## Task description
Copy each of the following items word for word, keeping every line as it appears.

## Data provided
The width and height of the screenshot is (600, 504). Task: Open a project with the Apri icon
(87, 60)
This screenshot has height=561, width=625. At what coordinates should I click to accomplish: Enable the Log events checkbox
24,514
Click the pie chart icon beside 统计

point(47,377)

## Task result
The width and height of the screenshot is (600, 504). Task: Open a project with the Apri icon
(87, 60)
This screenshot has height=561, width=625. At what coordinates should I click to accomplish: Enable the Log events checkbox
24,514
Click the pie chart icon beside 统计

point(47,377)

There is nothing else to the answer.